Ben Brown’s Story

“What’s the worst that could happen if you stop hiding?”

If I was going to lead a successful life socially and professionally, Tourette Syndrome would not be in the conversation. I was so certain that if anyone important (colleagues, bosses…. girls) knew I had TS, the misunderstanding and diminishment of my capabilities would blow all of my chances.

That line of thinking began when I was roughly 11-years old, in middle school, when establishing your “cool” took a lot of hard work and one little snag — like tripping down the stairs, spilling soda on your pants or, god forbid, an episode of uncontrollable sounds and movements — could set you back years, if not eternally. Which is why I kept a lid on my TS and crafted ways to mask my tics or blend them into normal routines, even as the subterfuge could be exhausting and often unsuccessful. As of this writing, I’m 38, and it wasn’t until earlier this year that I opened up about my Tourette’s.

Yeah, my amazingly supportive fi ncé already knew, and obviously my family knew. My closest friend knew, too, though we really never talked about it (my choice). But no one else, at least not definitively. Letting it out wholesale was one of the best decisions I’ve ever made.

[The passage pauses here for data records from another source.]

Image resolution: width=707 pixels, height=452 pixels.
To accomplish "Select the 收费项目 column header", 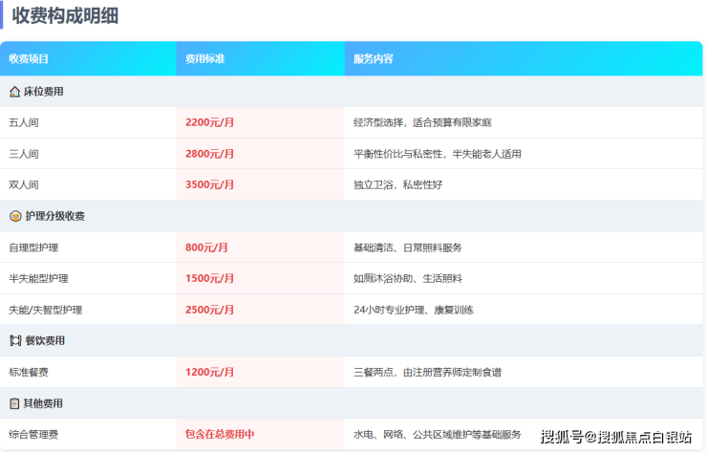I will [29, 58].
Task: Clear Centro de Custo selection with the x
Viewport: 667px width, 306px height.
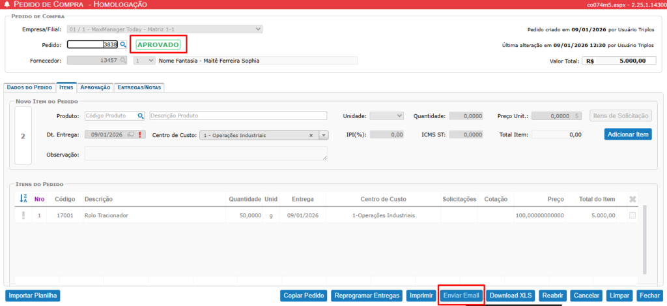Action: (x=311, y=135)
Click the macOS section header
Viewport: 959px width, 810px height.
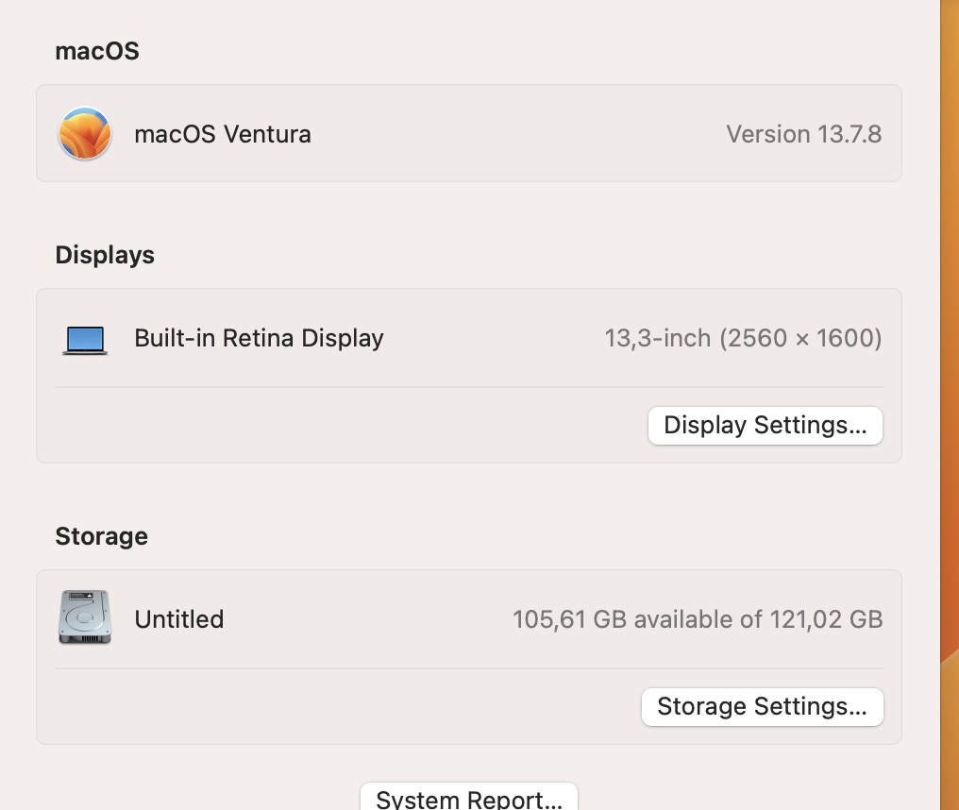click(x=96, y=51)
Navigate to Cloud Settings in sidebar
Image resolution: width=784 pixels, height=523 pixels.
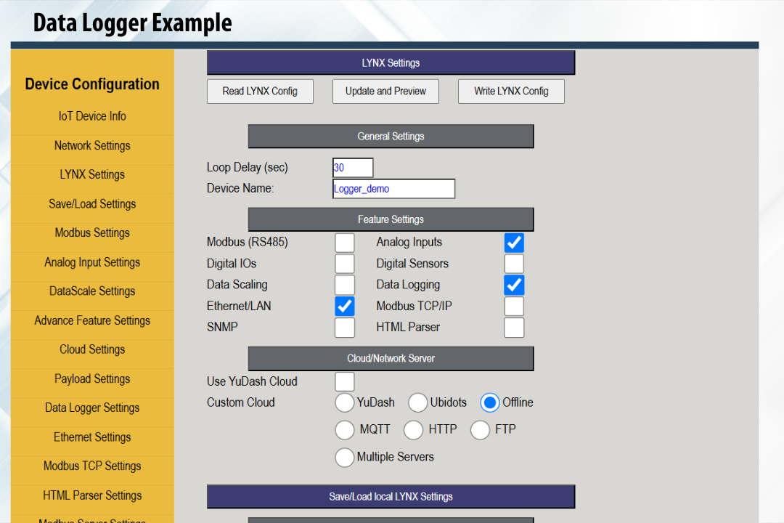(x=92, y=349)
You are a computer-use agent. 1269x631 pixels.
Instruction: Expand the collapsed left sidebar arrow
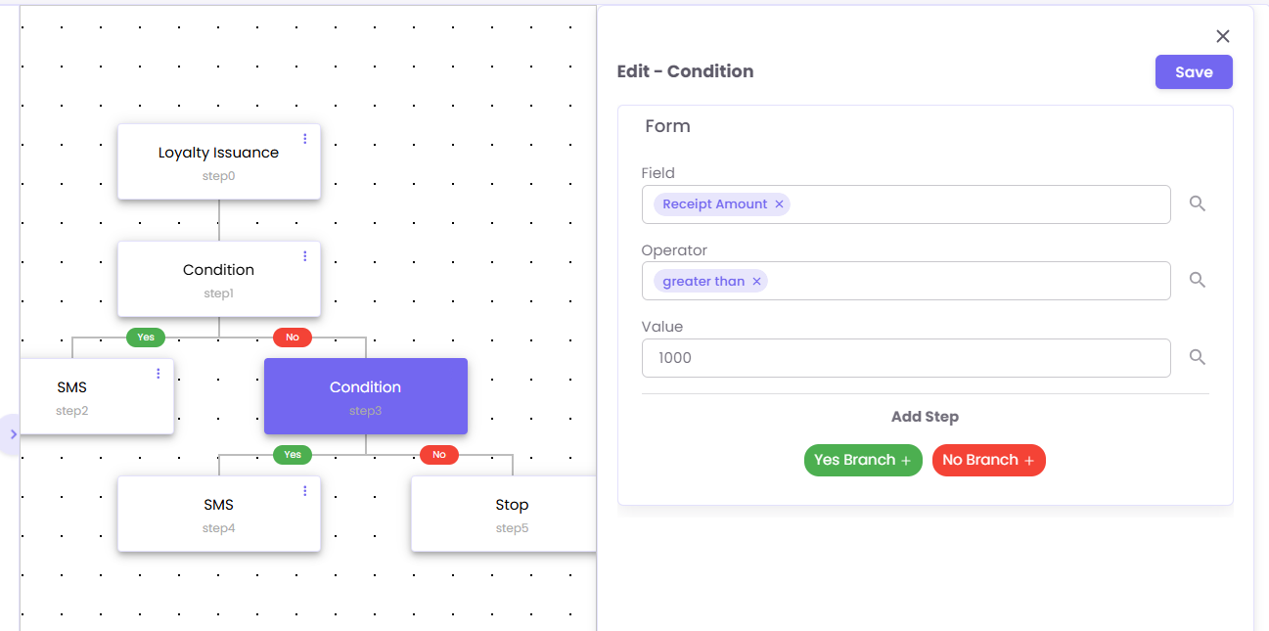click(x=13, y=433)
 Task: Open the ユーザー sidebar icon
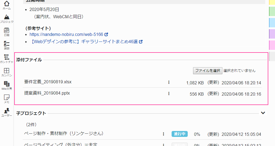(x=7, y=112)
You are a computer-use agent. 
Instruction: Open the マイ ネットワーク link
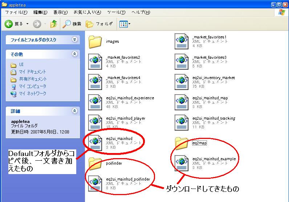(32, 94)
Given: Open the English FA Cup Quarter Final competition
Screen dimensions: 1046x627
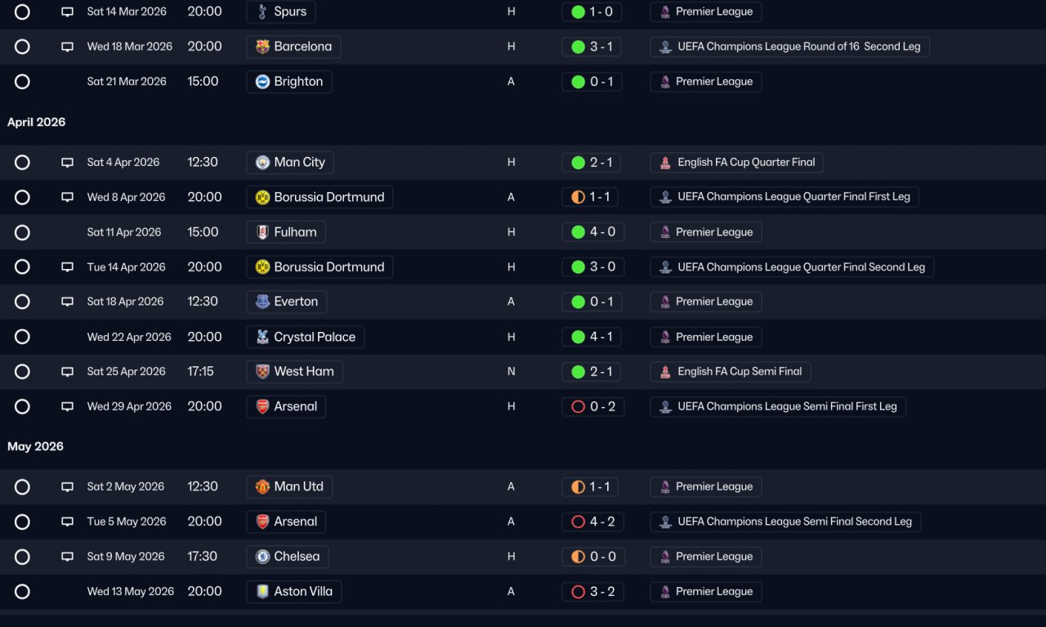Looking at the screenshot, I should (x=737, y=163).
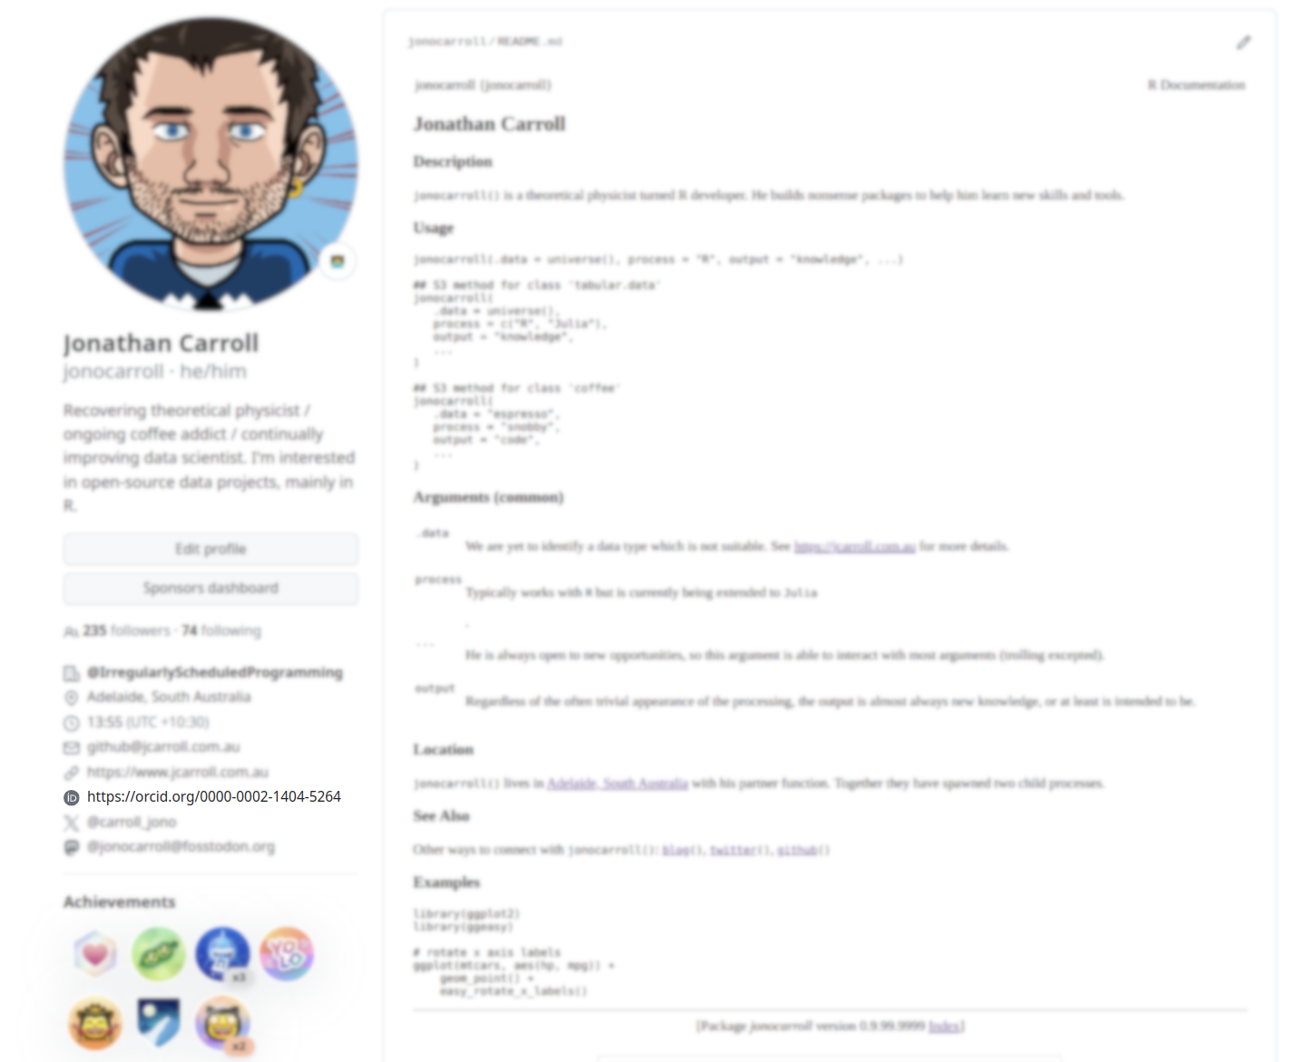Click the green Pair Extraordinaire achievement badge
Image resolution: width=1293 pixels, height=1062 pixels.
click(159, 954)
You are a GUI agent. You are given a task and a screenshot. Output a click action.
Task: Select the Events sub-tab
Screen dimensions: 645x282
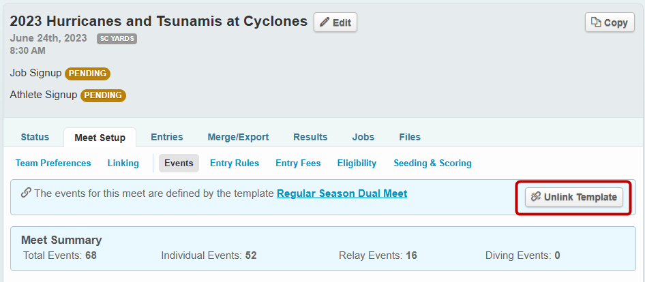click(x=179, y=163)
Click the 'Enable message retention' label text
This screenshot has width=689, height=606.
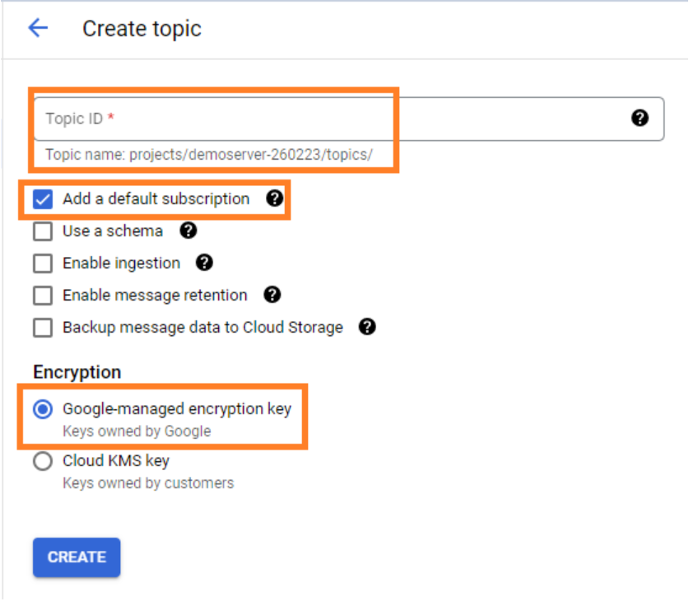click(155, 296)
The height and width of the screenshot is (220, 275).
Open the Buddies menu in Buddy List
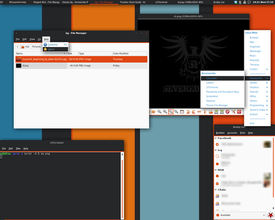click(x=220, y=133)

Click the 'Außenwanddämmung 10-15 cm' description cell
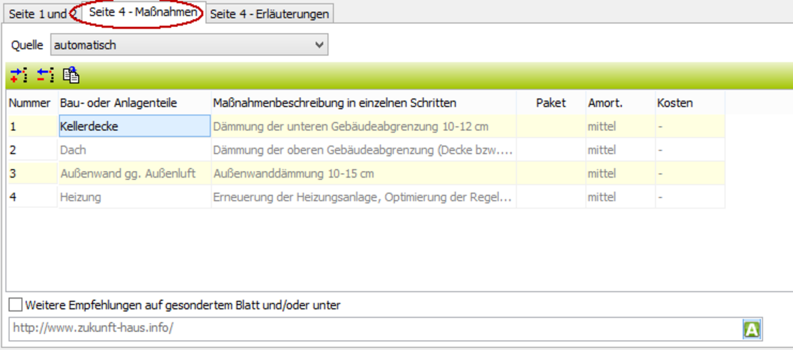point(363,174)
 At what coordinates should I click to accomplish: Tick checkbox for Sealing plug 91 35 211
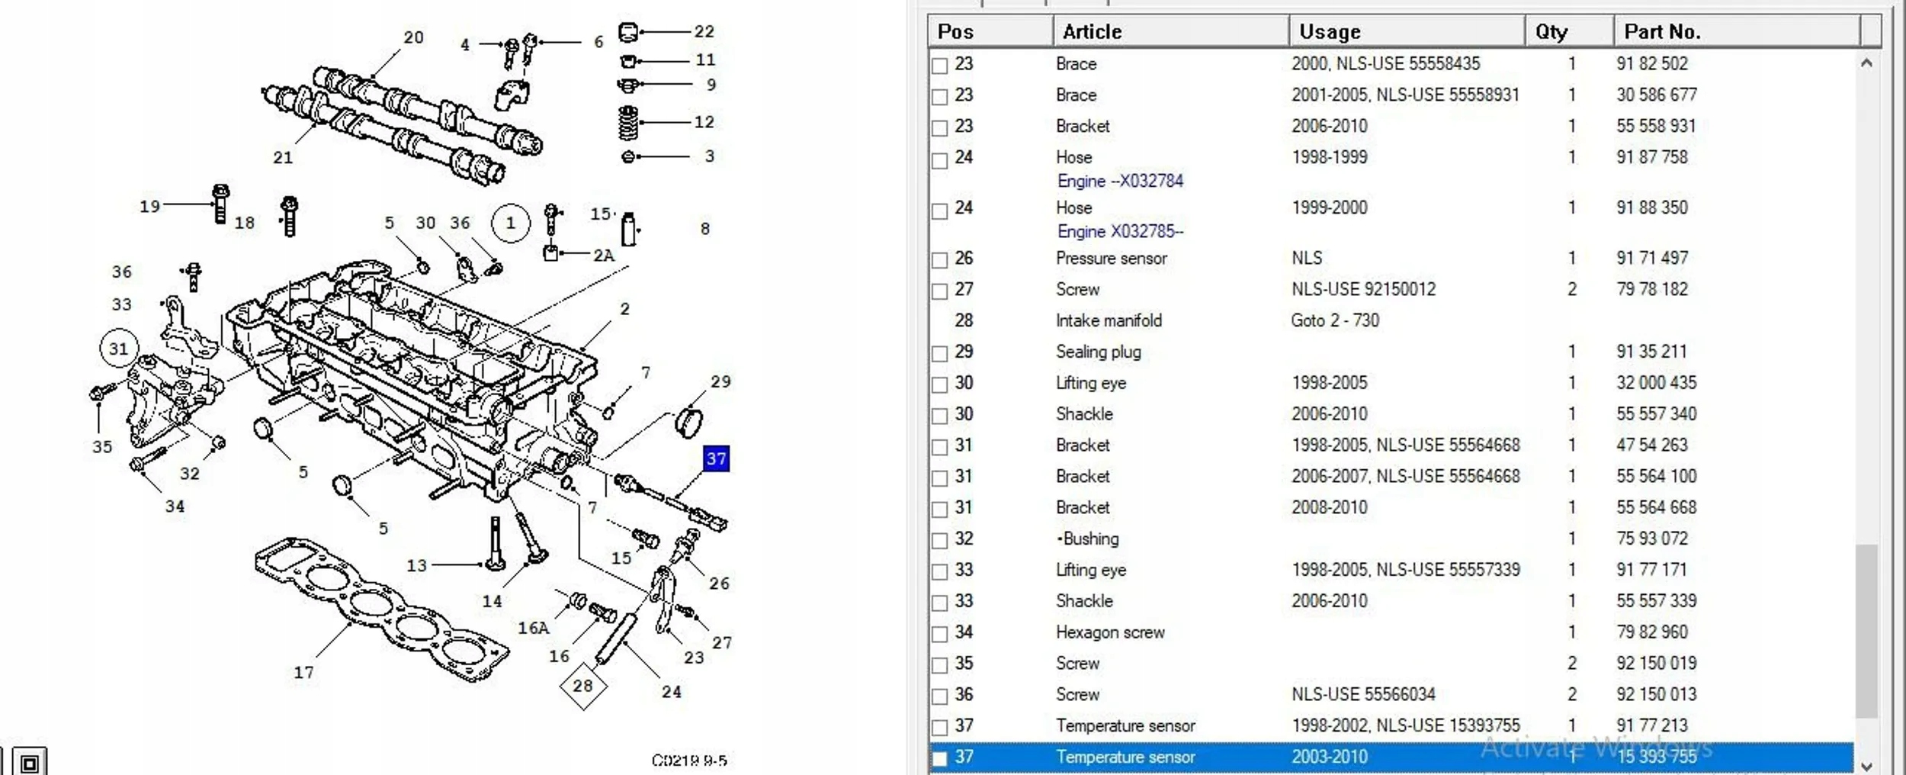point(940,353)
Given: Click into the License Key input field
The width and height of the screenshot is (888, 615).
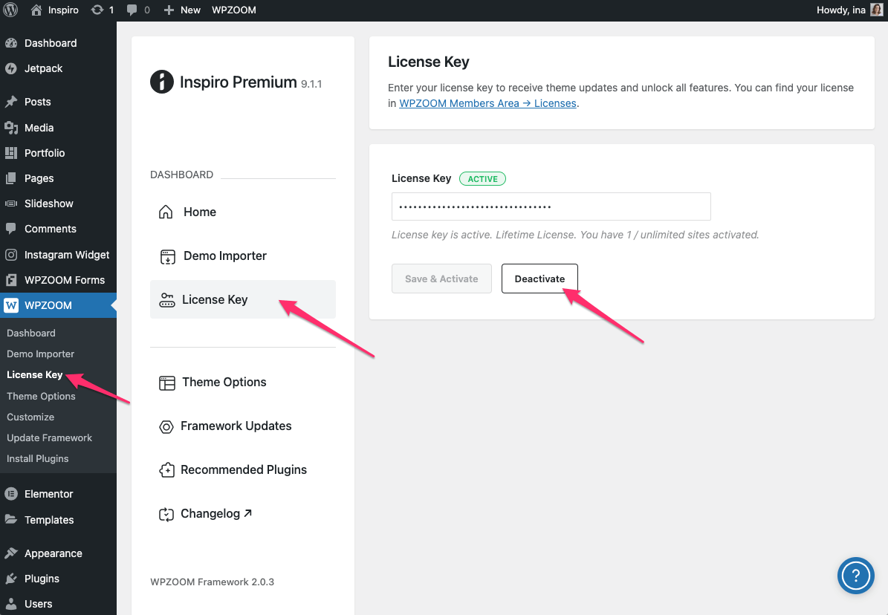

I started the Tourette’s Podcast in early 2018 after my brain asked me a couple straightforward questions: What’s the worst that could happen if you stop hiding? And how’s everyone else in the Tourette world doing?

“It just hadn’t occurred to me in my adult life that I could talk to other people with Tourette Syndrome and learn from them.”

How to self-accept, how to explain TS to coworkers, how to handle this-and that. But it also didn’t occur to me that so many fellow Touretters were in the same hiding places as me, not confident enough to come out per fear of ridicule or derailment, and that the simple act of talking or flat-out venting to one another could go a long
way. For me, anyway.

So I started a Twitter account, called it @tourettespod, and messaged people with “Tourette” in their bio to ask whether they’d be interested in recording a conversation about their experiences for a weekly TS podcast. I was certain I’d get just a few yesses, if any, and that it would go nowhere better than a nice but brief exercise of talking and connecting. Quickly, though, I had a long list of people — both closeted about their tics or wide-open about them — waiting to be interviewed. The energy for awareness and undoing that terrible feeling of isolation was huge. Plus, it was a podcast— a relaxed, pressure-freemedium for talking about virtually anything.

On each episode, I talk with someone somewhere else in the world (as far away as Australia, so far) about their background, their careers, their diagnoses, choices to medicate or not, whether they’re open about TS, how they’ve handled awkward public situations, their creative interests and everything else that could pass through the lens of Tourette’s.

Since I have Tourette Syndrome, guests know they can talk freely without worry that they’re wandering into a producer’s sensationalist trap. “By Touretters, for Touretters,” I guess. And I love that I’m the underling of the show, taking notes and learning from the people I get to talk to. Every single episode has helped my life.

“I now feel way less isolated and fully proud of my TS.”

Thanks to the dozens of people I’ve interviewed to date, I now feel way less isolated and fully proud of my TS. What’s better is I receive a lot of email from listeners saying the same, just through listening to people share stories that are startlingly similar to their own. A good number of people have told me they’re publicly embracing their tics and comorbidities for the first time ever. And it’s not because of the podcast. It’s how all of these pieces fit together. I’m just glad I wised up enough to accept myself as it happens.